Trends in Ecological Risk Assessment

For more information, contact Joe Zupan at 512.329.5544.  

While the science of human health risk assessment has been steadily advancing over the past 15 years or so, assessing risks to ecological receptors is typically more complex and time-consuming, and the state of the art is not so advanced as for human receptors. The process for quantifying risk to either human or ecological receptors is more or less the same:

  1. 1. Identify chemicals (or ecological stressors) of concern;
  2. 2. Evaluate concentration and persistence of chemicals in source media;
  3. 3. Evaluate contaminant migration pathways;
  4. 4. Identify receptors and quantify exposure;
  5. 5. Evaluate toxicity of chemicals/stressors to receptors;
  6. 6. Quantify and characterize risk.

In the case of human health risk assessment, this process is somewhat simplified since only one "receptor species" is involved, and since there is more toxicity data for human health effects (even if gathered from the use of animal models) than for other species.

As an example, toxicity data for the effects of cadmium in soil on a specific perennial grass or an earthworm may be nonexistent, and must be extrapolated from data based on other species. In addition to this lack of data, the broader context of ecological receptors includes a consideration of so called "communities," "feeding guilds," and selection of "representative species." This complexity is also sometimes described as the "food web," a term that implies an interlocking pattern of "food chains."
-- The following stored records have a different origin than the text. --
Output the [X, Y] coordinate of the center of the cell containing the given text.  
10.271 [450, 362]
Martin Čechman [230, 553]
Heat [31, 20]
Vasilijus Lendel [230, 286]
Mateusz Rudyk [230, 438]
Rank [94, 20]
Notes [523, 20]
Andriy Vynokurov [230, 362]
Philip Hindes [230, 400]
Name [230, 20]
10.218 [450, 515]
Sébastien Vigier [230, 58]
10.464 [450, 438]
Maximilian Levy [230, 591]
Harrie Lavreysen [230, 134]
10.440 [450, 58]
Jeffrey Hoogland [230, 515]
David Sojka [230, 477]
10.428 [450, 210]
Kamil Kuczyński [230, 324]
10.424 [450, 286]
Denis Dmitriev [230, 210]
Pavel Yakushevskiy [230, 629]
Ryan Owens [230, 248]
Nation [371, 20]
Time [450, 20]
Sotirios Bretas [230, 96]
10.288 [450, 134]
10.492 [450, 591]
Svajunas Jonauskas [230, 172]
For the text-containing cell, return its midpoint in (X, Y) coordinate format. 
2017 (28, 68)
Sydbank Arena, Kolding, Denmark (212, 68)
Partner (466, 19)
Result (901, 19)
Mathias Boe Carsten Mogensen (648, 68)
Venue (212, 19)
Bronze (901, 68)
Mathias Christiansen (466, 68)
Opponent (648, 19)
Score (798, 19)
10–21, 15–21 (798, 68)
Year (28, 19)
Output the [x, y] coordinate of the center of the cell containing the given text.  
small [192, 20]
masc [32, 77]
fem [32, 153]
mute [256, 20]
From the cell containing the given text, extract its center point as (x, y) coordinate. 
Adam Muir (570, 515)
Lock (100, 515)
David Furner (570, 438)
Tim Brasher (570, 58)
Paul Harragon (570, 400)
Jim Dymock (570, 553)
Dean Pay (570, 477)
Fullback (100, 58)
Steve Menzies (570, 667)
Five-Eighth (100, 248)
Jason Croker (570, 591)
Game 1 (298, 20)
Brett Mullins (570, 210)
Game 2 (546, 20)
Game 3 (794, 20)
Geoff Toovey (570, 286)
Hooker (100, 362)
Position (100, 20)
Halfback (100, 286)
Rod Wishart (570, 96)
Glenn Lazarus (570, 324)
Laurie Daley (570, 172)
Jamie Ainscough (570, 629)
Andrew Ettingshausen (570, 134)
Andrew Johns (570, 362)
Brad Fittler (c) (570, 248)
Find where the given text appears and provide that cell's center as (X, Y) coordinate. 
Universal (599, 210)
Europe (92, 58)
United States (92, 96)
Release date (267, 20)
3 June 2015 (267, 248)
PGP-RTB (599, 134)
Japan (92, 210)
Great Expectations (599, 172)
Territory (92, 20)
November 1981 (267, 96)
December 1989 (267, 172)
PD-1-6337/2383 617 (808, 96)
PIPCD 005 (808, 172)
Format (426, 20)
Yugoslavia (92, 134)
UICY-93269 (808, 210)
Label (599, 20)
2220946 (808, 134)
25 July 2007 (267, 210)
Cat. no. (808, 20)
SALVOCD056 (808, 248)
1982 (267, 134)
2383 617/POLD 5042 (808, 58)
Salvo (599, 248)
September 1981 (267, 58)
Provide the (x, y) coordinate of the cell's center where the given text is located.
Much state and federal guidance attempts to manage this complexity by using a "tiered" approach to the ERA, depending on the complexity of the ecology at the site. An example is Texas' three-tiered approach as specified in Guidance for Conducting Ecological Risk Assessments at Corrective Action Sites in Texas. This guidance specifies three tiers:

  1. 1. Exclusion Criteria Checklist - "exclusion criteria" refer to conditions at an affected property that preclude the need for a formal ERA because there are incomplete or insignificant ecological exposure pathways.
  2. 2. Screening-Level Ecological Risk Assessment - the purpose of a SLRA is to eliminate chemicals of concern (COCs) that do not pose an ecological risk and to calculate protective concentration levels (PCLs) for those COCs that do pose an unacceptable risk to selected ecological receptors.
  3. 3. Site-Specific Ecological Risk Assessment - the purpose of this most-intensive tier of assessment is to incorporate additional information obtained through site-specific studies designed to provide a more empirical evaluation of ecological risk at an affected property. This level of assessment is typically applied when a Tier 2, or screening-level ERA, suggests that site conditions pose an unacceptable risk. A third-tier assessment can sometimes be useful to refine risk calculations using actual site measurements versus default parameters.

One area into which the state of the art of ERA is advancing is the use of distributional data and probabilistic techniques (e.g., "Monte Carlo" analysis). Probabilistic risk assessment (PRA) has been used to a limited extent for human health risk assessment for several years, and the various complexities and uncertainties inherent in ERA may make the use of probabilistic techniques even more applicable in this arena.

Once an ERA has been performed and an affected property has been characterized, it can often be somewhat difficult to establish how the site should best be remediated. Many traditional remediation techniques ("dig and haul," "cap and cover," etc.) can sometimes pose more risk to ecological receptors than the original contamination.

One of the ecological risk management options available under remedy selection guidance in state and federal ERA programs includes the use of an ecological services analysis (ESA). The ESA considers the present and predicted ecological "services" of an affected property, as well as the beneficial and/or detrimental effects on services associated with potential response actions. At certain sites, an ESA may reveal that the best approach is to perform compensatory ecological restoration to address ecological concerns by providing or restoring alternative services when a response action at an affected property may cause additional damage to environmental receptors. For example, it may be possible to purchase adjacent or nearby property and maintain it in a natural state to promote the health of ecological receptors that are adversely impacted at an affected property.

The bottom line: a complete and thoughtful consideration of ecological risks may ensure that an affected property is adequately characterized and remediated in the most cost-effective manner, even if the remediation includes the use of a more novel approach such as compensatory ecological restoration. Factoring in this consideration of the ecology early in the process will promote better planning for characterizing and rehabilitating affected properties.